Given the fact that there is little prior research into the impact of cultural dimension and anthropomorphism, both aimed at AI-powered chatbots in a process of value

co-destruction could explain the rejected hypotheses of this study.

Moreover, an alternative explanation for rejecting is the fact that this study focuses on only one of Hofstede’s four cultural dimensions (individualism vs. collectivism) about cultural background. The international business literature proposes different frameworks for assessing cross-national differences that may impact the effects of anthropomorphism (Swoboda et al., 2016). Scholars should consider testing other additional country differences using alternative theories instead of Hofstede, as well as primary data. Future research is needed to determine the possible effects.

Moreover, interesting insights of this study are derived from the control variable trust in technology. Since changes in trust can affect the continuity of use (McKnight, 2005), higher trust in technology will be more beneficial during a process of value co-destruction.

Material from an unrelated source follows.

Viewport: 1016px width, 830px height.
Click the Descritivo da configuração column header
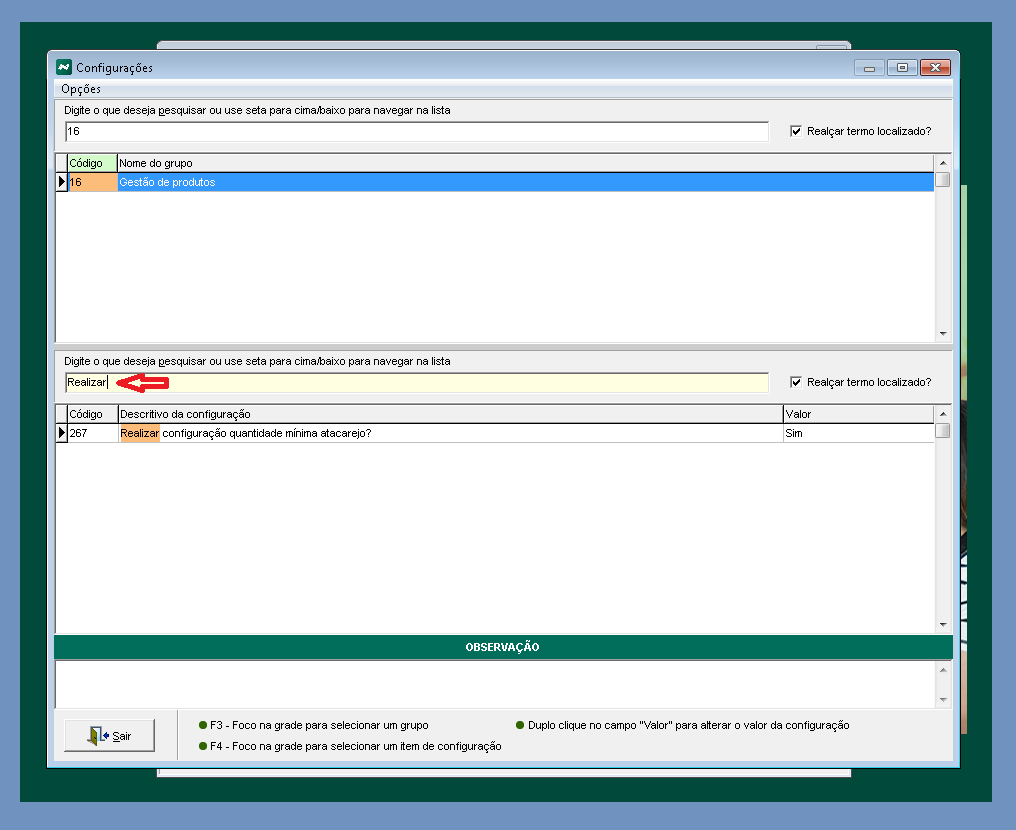(448, 414)
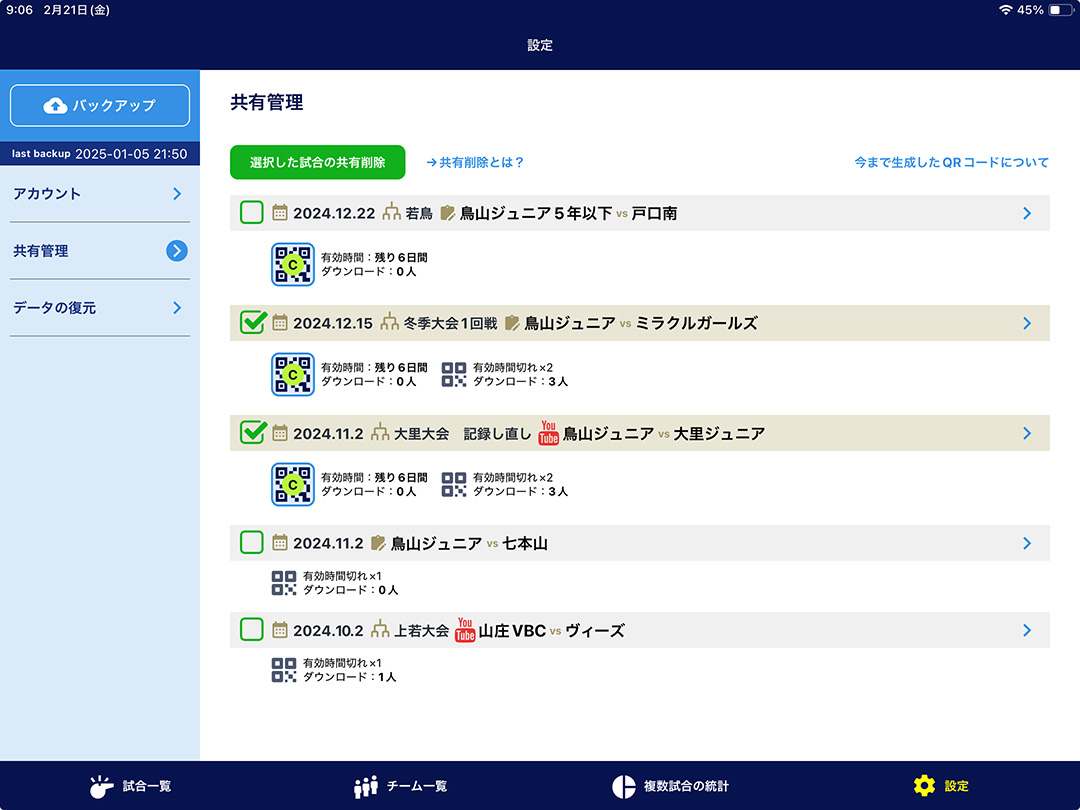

Although it was not the main focus of this research, sufficiently interesting trust in technology correlates with the level of anthropomorphism. This means that if customers experienced a high level of anthropomorphism, there is more trust in technology. Furthermore, trust in technology is also correlated with customer adoption intention strategy, more trust in technology experienced higher customer adoption intention strategy.

Finally, this current study contributes to the overall literature on AI-powered chatbots.

In particular, this online experimental vignette methodology study has been formed in the context of an error-free AI-powered chatbot versus cognition challenges by the AI-powered chatbot. Therefore, this research is a widened perspective in the scarce literature on the effects of the process of value co-destruction in AI-powered chatbots on the customer adoption intention strategies. Additionality, this study expands the literature on the moderating roles of the level of anthropomorphism and cultural dimension.

Moreover, this study is further support and enhancement to the research on the customer adoption intention strategy towards AI-powered chatbots in an online customer service setting. By examining the customer adoption intention strategy for different chatbot behaviors, this study expands the scope of the existing literature on the process of value co-creation as well as value co-destruction in online service settings.